Deploying new IDP and PKI code
General Information
A few notes on our deploy process.
Cadence
When to deploy: ✅
- Typically we do a full deploy twice weekly, on Tuesdays and Thursdays.
When not to deploy: ❌
- We try to avoid deploying on Fridays, to minimize the chances of introducing a bug and having to scramble to fix it before the weekend
- When the deploy falls on a holiday, or any other time when many team members are on vacation, such as New Years / end of year.
Types of Deploys
All deploys to production require a code reviewer to approve the changes to
the stages/prod
branch.
Type | What | When | Who |
---|---|---|---|
Full Deploy | The normal deploy, releases all changes on the main branch to production. |
Twice a week | @login-deployer |
Patch Deploy | A deploy that cherry-picks particular changes to be deployed | For urgent bug fixes | The engineer handling the urgent issue |
Off-Cycle/Mid-Cycle Deploy | Releases all changes on the main branch, sometime during the middle of a sprint |
As needed, or if there are too many changes needed to cleanly cherry-pick as a patch | The engineer that needs the changes deployed |
Passenger Restart | A “deploy” that just updates configurations without the need to scale up/down instances like the config recycle below, does not deploy any new code, see passenger restart | As needed | The engineer that needs the changes deployed |
Config Recycle | A deploy that just updates configurations, and does not deploy any new code, see config recycle | As needed | The engineer that needs the changes deployed |
No-Migration Recycle | A deploy that skips migrations, see no-migration recycle | As needed | The engineer that needs the changes deployed |
Communications
Err on the side of overcommunication about deploys: make sure to post in the steps in Slack as they are happening.
Especially overcommunicate about off-cycle/mid-cycle deploys: especially as they are being planned or evaluated. Most people expect changes deployed on a schedule so early releases can be surprising.
Deploy Guide
This is a guide for the Release Manager, the engineer who shepherds code to production for a given release.
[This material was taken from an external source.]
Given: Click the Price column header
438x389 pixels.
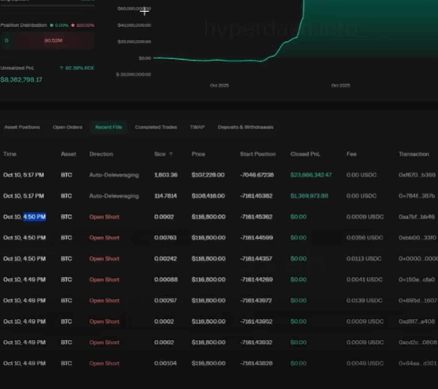Looking at the screenshot, I should [x=198, y=154].
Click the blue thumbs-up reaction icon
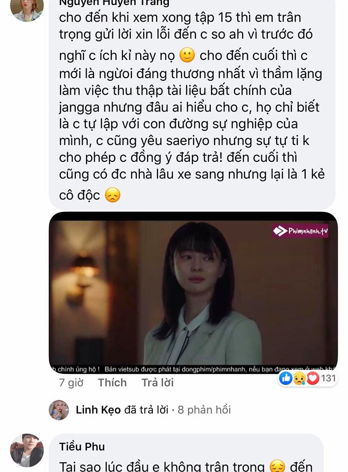Viewport: 348px width, 472px height. pyautogui.click(x=285, y=378)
When deploying a new release, the release manager should make sure to deploy new code for the following:
This guide is written for the idp, but also applies to the pivcac (identity-pki) server.
This guide assumes that:
- You have a GPG key set up with GitHub (for signing commits)
- You have set up
aws-vault
, and have can SSH (viassm-instance
) in to our production environment
Note: it is a good idea to make sure you have the latest pulled down from identity-devops - lots of good improvements all the time!
Pre-deploy
Test the proofing flow in staging
Since identity proofing requires an actual person’s PII, we don’t have a good mechanism for automated testing of the live proofing flow. As a work-around, we test by proofing in staging, then cutting a release from the code deployed to staging.
Before cutting a release, make sure to test in staging. If there are specific commits that need to be deployed, make sure to recycle staging first to include those commits.
Once you’ve run through proofing in staging, the next step is to cut a release from the code that is deployed to staging.
Cut a release branch
The release branch should be cut from code tested in staging and it should be the date of the production release (ex stages/rc-2023-06-17
):
For IdP:
cd identity-idp
git fetch
git checkout $(curl --silent https://idp.staging.login.gov/api/deploy.json | jq -r .git_sha)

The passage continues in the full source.